County Criminal Court Clerk Vince Dean is urging members of the county legislative delegation to "put Hamilton County first.”
The former state legislator was among those with input at a county legislative breakfast on Friday.
Representatives of Hamilton County’s alternative sentencing program asked state legislators to advocate to give more power on the local level with funding to go along with it.
Local decisions about local people go further, said Chris Jackson, director of alternative sentencing.
Christy Cooper, administrator of county general services, said that smaller counties are turning over their programs to the state because they can’t fund or staff new state standards. But Hamilton County is big enough to do it right and do it better, she said.
The alternative sentencing program began in Hamilton County in 1996 to alleviate overcrowding in state facilities and to give criminals a chance to “get their lives back,” Mr. Jackson said.
"These people need attention," he said.
The county program is providing effective structure, guidance and job opportunities for criminals, he said.
County Mayor Weston Wamp said he plans to increase trash pickup hours and trash tonnage requirements outlined in the county contract with the corrections department.
“Nobody wants it off the street more than we do,” Mr. Jackson said.
Roadside trash pickup is now voluntary for people serving community service as part of their sentences, Mr. Jackson said. They can choose three days in jail or three days of trash pickup, and most choose jail, he said.
"Our community kind of got spoiled," Mr. Jackson said. On average, he said, Hamilton County now has about 10 people picking up trash per day, but it used to have as many as 100 per day.
"It is a good option instead of being incarcerated," Mr. Jackson said.

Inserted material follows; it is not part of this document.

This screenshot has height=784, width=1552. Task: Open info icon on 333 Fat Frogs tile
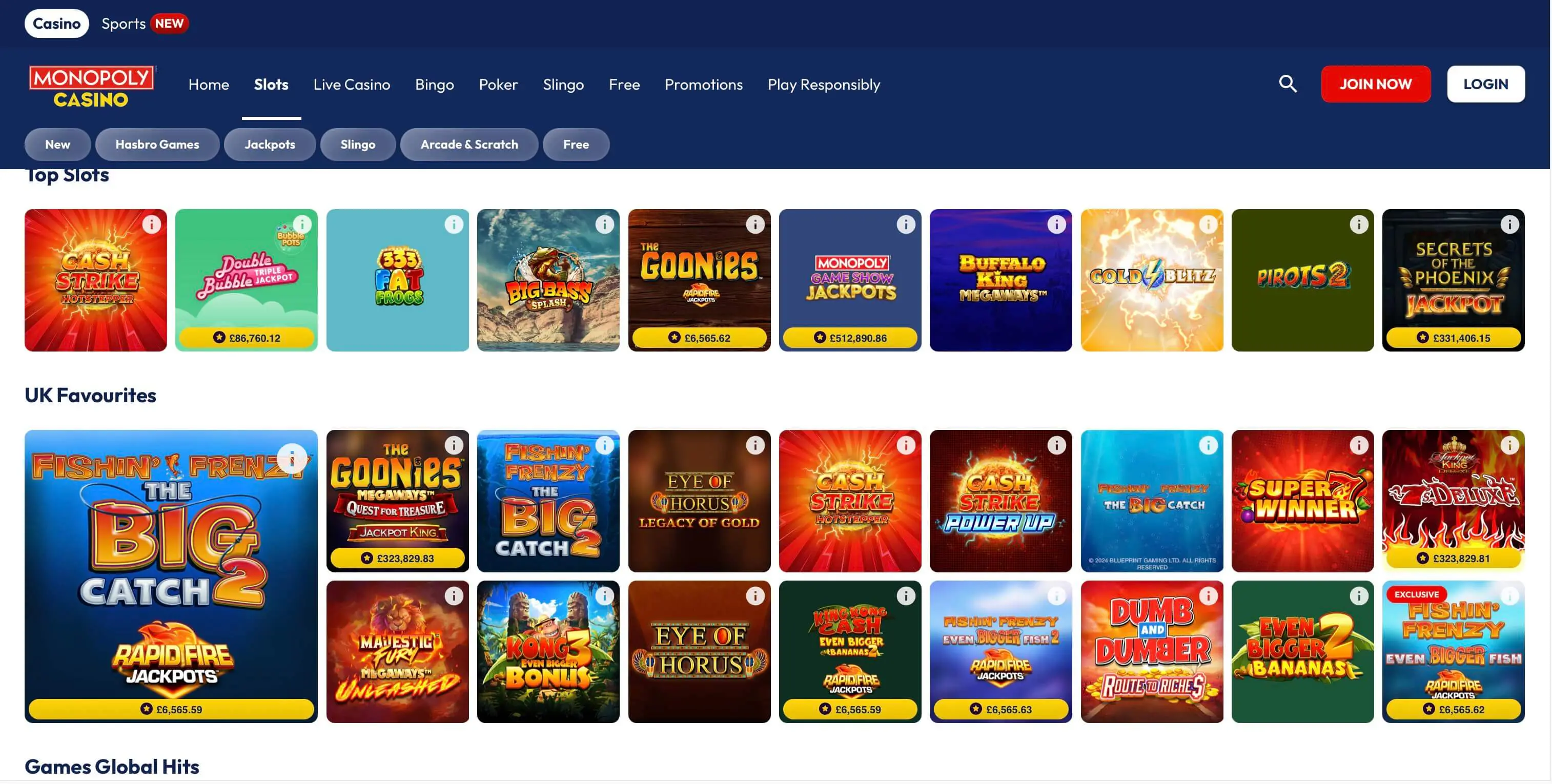click(x=454, y=224)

Ms. Cooper said that the wording in sentences for driving under the influence was changed about five years ago to "may" instead of "shall,” so that people convicted of DUI aren’t required to pick up trash as part of a community service order. They’re not required to wear the DUI vest anymore, either, since they are harassed by passing drivers, which caused state-level guidelines to change.
FATAL DRUG OVERDOSES
The Hamilton County Health Department is pushing the Overdose Fatality Review Act this year, introduced by Knox County. The multi-agency review board would be modeled after the Child Fatality Review of 1995, which focused on preventing SIDS and child drowning, among other things.
The OFRA would bring many related agencies together, such as police, public health, criminal justice, schools, pharmacies and first responders, to make an impact on the fentanyl epidemic. Fentanyl was listed as the cause of death in 76 percent of fatal drug overdoses in Hamilton County hospitals last year.
Dr. Stephen Miller, an officer on the Child Fatality Review and spokesperson for the new act, said that hotel staff, for example, are often first on the scene of a drug overdose, and their ability to respond may be lifesaving.
"Even that alone is going to prevent a lot of these deaths," he said.